Monday, May 14, Dear Diary: Yesterday was graduation, but I decided not to participate in the ceremony. I'm still afraid of Larry, and I didn't know if he would try anything or not. I can't get over what he did to me. I was better to him than he was to himself--even better to him than I had been to myself. Everything I had done was about us, togetherness. Couldn't he see that I had given him the very best of my love? But somehow, my love and devotion just wasn't enough. Our values were too different, and he was definitely unworthy of my best. I guess I still love him, in a gut wrenching, nauseous, suicidal kind of way, but I’m wiped out emotionally, and I have nothing left to give him.
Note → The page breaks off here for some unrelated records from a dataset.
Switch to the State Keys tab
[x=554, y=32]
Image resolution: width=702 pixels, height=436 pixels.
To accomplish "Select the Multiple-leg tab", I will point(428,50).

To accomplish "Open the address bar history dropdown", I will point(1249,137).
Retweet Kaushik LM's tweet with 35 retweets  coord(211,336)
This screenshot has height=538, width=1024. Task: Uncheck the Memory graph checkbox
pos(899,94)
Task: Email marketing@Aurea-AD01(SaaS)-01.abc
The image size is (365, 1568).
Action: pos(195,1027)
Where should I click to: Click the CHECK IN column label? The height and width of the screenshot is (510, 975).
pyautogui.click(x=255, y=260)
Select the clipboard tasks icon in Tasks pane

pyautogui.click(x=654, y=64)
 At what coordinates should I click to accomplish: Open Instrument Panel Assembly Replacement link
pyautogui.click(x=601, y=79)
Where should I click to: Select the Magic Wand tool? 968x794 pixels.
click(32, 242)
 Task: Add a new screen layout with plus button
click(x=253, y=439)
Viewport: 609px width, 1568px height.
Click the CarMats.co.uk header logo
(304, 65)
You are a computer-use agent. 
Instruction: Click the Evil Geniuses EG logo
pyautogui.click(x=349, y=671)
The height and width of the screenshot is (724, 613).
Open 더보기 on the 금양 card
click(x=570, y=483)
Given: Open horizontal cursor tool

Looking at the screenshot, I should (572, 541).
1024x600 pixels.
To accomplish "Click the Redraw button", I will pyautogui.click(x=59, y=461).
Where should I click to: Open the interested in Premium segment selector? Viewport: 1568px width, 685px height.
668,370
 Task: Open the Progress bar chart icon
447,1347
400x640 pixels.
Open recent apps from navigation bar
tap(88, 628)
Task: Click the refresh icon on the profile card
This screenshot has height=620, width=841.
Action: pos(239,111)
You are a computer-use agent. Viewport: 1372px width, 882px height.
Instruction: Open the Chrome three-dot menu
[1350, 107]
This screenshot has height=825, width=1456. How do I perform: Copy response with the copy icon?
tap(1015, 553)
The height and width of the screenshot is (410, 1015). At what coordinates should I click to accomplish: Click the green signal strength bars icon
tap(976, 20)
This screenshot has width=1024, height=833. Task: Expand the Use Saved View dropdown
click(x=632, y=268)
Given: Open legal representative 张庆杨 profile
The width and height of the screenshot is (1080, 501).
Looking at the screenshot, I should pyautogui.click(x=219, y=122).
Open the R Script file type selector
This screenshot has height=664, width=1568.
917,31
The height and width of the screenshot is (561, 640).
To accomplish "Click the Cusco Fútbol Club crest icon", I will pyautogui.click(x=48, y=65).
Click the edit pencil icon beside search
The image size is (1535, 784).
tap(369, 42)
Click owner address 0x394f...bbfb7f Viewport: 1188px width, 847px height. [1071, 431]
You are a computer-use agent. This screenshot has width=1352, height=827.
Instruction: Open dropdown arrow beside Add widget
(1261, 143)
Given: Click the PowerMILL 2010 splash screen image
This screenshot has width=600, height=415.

I'm glad I followed my instincts to leave him forever and never look back, because Larry is not motivated enough to change his behavior in the least bit. I was the one good thing in his life, and no one could ever love him better or more than I did. I gave him his strength and identity, and lost mine in the process. While I was devoting all my time and effort to loving Larry, who was loving me? Nobody! Not Larry, and certainly not me. I know I'm going to be okay in time, I just need time to find peace of mind. Time to say goodbye to the good, the bad, the dreams, and the relationship itself.
Right now, I feel that my only choices are to stay with Larry and die, or leave him and live. I choose to live.